With reference to the Tor website, Rusbridger defended The Guardian's actions. Tor, software that hides the identity of the site's users and owners, has been used by dissidents to communicate with each other, but also by pedophiles. Rusbridger said that the newspaper talked to the White House for three weeks about whether publishing would damage security, and that there was nothing that the Guardian published that wasn't on Tor's own website.
When asked if he was better placed to judge what should be public than the heads of the security services, Rusbridger replied he was not better placed, but in a democracy national security should not always be used as a trump card.
At the beginning of the hearing, Rusbridger said that only 1 percent of the information in the Snowden files had been made public so far.
British MP Jeremy Corbyn told RT that the Guardian's actions have been responsible and that the grilling by British MPs appeared to be a witch-hunt.
"It seems to me it's "Hunt the Guardian' time and "Hunt Alan Rusbridger' time -- this is ridiculous. Alan Rusbridger's Guardian is a very responsible paper with a great record of investigative journalism and liberal reporting," he said.
Glyn Moody, a writer and journalist specializing in IT, said that Rusbridger's inquisition amounted to little more than theater.
"I think what we are seeing is theater to a large extent, in that the UK government is trying to present things in a certain way for appearances," he told RT.
Legendary Watergate journalist supports RusbridgerCarl Bernstein, one of the two Washington Post investigative journalists who broke the Watergate scandal, has written an open letter of support to Alan Rusbridger before his interrogation by UK MPs.
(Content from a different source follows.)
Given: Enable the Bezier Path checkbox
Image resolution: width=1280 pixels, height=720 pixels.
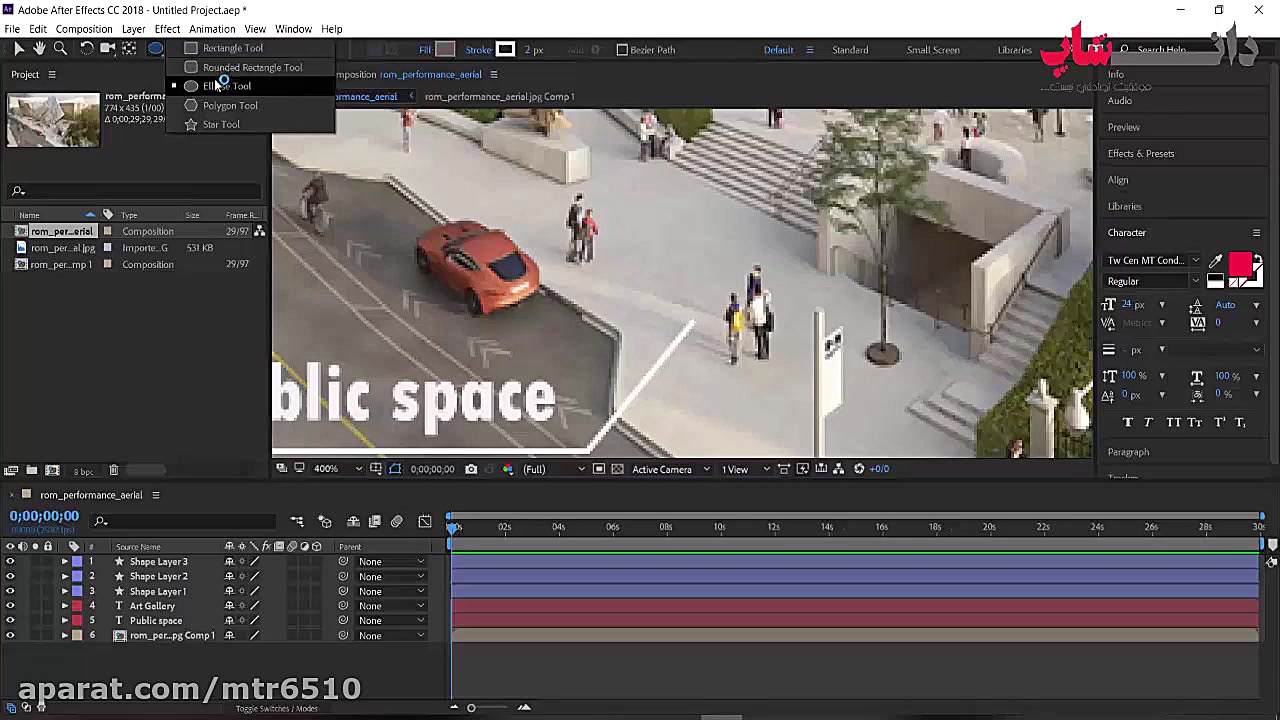Looking at the screenshot, I should coord(622,50).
The letter was published on the Guardian website.
"You are being called to testify at a moment when governments in Washington and London seem intent on erecting the most serious (and self-serving) barriers against legitimate news reporting -- especially of excessive government secrecy -- we have seen in decades," Bernstein wrote to Rusbridger.
"As we learned during our experience with the Pentagon Papers and Watergate, it is essential that no prior governmental restraints or intimidation be imposed on a truly free press," he continued.
It was a dogged, years-long investigation by Bernstein and his Washington Post colleague Bob Woodward that eventually broke the scandal over the Watergate break-in, which led to US President Richard Nixon having to resign in 1974.